## Trecho:
▬▬▬▬▬▬▬▬▬▬

Diálogo vazado não afeta investigações sobre tentativa de golpe. Mas extrema direita busca deslegitimar Judiciário para livrar os que tramaram e subir mais um tom no discurso autoritário
por Glauco Faria, em Outras Palavras
A revista Veja divulgou nesta sexta-feira (22) áudios com a gravação de um diálogo entre o ex-ajudante de ordens de Bolsonaro, o tenente-coronel Mauro Cid, e um interlocutor não identificado. A conversa teria se dado em algum período após o último depoimento do militar `a Polícia Federal em 11 de março.
Cid dá a entender que teria sofrido coação no curso da investigação. “Eu vou dizer pelo que eu senti: eles já estão com a narrativa pronta deles, é só fechar. E eles querem o máximo possível de gente para confirmar a narrativa deles. É isso que eles querem”, diz o militar no áudio. “Eles são a lei agora. A lei já acabou há muito tempo, a lei é eles. Eles são a lei. O Alexandre de Moraes é a lei. Ele prende, ele solta quando quiser, como ele quiser, com Ministério Público, sem Ministério Público, com acusação, sem acusação.”
Há outros trechos que vão no mesmo sentido. A defesa do ex-ajudante de ordens se manifestou afirmando que os áudios seriam “clandestinos” e que “não passam de um desabafo em que relata o difícil momento e a angústia pessoal, familiar e profissional pelos quais está passando”.
A motivação para a divulgação do diálogo é duvidosa. Se a iniciativa contou com a participação do próprio militar para se livrar da pecha de “delator”, alcunha que pesa bastante para o autor e também para pessoas próximas, os eventuais benefícios de sua colaboração podem cair por terra. A propósito, o ministro Alexandre de Moraes, do Supremo Tribunal Federal (STF), marcou para a tarde desta sexta-feira um novo depoimento do tenente-coronel.
Seja por dolo ou por negligência, importa de fato saber o que pode vir a partir da divulgação dos áudios.
Investigação de pé
Ainda que a delação de Cid seja anulada, a apuração continua de pé. Isto porque o conjunto probatório que a Polícia Federal tem em relação à tentativa de golpe e às outras apurações de possíveis delitos cometidos pelo ex-presidente e seu entorno não se resume aos depoimentos do ex-ajudante de ordens. Aliás, em fevereiro já havia surgido a notícia de que o militar poderia ter seus benefícios anulados pela desconfiança dos investigadores de que ele não teria fornecido todas as informações que preencheriam possíveis omissões naquilo que havia relatado.
Além da apuração posterior, realizada após as linhas indicadas por Cid, a PF já tinha um farto material apreendido com os equipamentos, como celular e computador, do ex-ajudante de ordens. A execução de outros mandados de busca e apreensão e depoimentos de testemunhas e investigados também corroboraram as apurações preliminares.

▬▬▬▬▬▬▬▬▬▬

## Entradas fornecidas:
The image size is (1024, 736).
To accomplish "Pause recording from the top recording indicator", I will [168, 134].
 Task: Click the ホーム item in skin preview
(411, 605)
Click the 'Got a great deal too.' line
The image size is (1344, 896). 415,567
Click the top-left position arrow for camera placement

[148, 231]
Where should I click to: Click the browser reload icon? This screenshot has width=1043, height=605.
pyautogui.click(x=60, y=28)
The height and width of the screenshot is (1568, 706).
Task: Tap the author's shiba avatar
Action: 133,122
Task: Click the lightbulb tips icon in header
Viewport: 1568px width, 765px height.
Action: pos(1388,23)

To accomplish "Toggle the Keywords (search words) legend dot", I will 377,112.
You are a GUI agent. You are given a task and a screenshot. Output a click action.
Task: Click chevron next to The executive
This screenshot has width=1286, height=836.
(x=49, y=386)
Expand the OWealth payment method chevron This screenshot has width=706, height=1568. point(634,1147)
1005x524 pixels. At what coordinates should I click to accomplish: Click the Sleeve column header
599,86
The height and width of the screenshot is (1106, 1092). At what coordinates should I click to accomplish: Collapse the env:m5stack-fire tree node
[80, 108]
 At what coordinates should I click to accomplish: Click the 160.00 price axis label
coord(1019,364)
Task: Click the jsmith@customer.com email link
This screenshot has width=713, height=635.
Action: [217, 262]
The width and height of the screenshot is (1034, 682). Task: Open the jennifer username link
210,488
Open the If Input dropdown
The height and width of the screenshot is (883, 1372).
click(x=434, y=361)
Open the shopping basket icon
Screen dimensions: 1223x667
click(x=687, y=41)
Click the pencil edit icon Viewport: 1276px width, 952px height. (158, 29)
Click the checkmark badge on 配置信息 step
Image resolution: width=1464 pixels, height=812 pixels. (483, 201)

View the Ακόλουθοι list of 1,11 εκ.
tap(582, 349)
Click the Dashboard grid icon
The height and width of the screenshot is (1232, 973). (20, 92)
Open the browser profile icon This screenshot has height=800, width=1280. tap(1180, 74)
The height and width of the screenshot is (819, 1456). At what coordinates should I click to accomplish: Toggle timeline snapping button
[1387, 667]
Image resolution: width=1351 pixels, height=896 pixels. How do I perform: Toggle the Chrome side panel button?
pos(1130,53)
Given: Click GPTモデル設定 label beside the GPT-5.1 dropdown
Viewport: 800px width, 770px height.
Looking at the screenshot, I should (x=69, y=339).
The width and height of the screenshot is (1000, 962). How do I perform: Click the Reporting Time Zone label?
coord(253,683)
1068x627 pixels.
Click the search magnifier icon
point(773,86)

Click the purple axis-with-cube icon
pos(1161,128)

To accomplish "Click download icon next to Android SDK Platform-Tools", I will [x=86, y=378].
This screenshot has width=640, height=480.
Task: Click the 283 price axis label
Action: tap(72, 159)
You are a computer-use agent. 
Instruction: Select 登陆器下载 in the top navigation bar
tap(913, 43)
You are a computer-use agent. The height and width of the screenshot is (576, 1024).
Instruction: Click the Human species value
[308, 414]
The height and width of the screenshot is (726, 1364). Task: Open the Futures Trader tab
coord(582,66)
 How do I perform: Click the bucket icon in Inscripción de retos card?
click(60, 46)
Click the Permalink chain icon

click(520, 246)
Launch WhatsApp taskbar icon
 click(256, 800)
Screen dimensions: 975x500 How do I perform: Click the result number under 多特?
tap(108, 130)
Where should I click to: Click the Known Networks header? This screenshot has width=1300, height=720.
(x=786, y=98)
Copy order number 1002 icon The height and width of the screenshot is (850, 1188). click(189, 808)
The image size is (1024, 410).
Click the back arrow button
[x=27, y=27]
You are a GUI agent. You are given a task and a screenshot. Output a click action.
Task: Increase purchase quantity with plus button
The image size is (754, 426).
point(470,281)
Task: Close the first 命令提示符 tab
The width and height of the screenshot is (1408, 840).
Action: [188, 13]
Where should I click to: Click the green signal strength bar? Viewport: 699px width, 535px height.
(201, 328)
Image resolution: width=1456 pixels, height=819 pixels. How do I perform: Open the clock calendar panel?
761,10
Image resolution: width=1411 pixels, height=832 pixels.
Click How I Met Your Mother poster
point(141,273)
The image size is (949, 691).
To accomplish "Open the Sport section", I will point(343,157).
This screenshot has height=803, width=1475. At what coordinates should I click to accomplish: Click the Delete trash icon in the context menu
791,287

▬▬▬▬▬▬▬▬▬▬

## Instruções de trabalho:
1. Transcreva sem alterações a parte do trecho sobre os áudios de Mauro Cid que começa em "A motivação para" e segue até "depoimento do tenente-coronel.".
2. Indique se cada afirmação concorda com o trecho, respondendo sim ou não e citando literalmente as palavras decisivas: (a) a revista Veja divulgou os áudios numa sexta-feira; (b) o conjunto probatório da Polícia Federal se limita aos depoimentos de Cid; (c) a defesa de Cid qualificou os áudios como clandestinos.

## Respostas do exercício:
1.
A motivação para a divulgação do diálogo é duvidosa. Se a iniciativa contou com a participação do próprio militar para se livrar da pecha de “delator”, alcunha que pesa bastante para o autor e também para pessoas próximas, os eventuais benefícios de sua colaboração podem cair por terra. A propósito, o ministro Alexandre de Moraes, do Supremo Tribunal Federal (STF), marcou para a tarde desta sexta-feira um novo depoimento do tenente-coronel.

2.
(a) Sim: "A revista Veja divulgou nesta sexta-feira (22) áudios".
(b) Não: "não se resume aos depoimentos do ex-ajudante de ordens".
(c) Sim: "os áudios seriam “clandestinos”".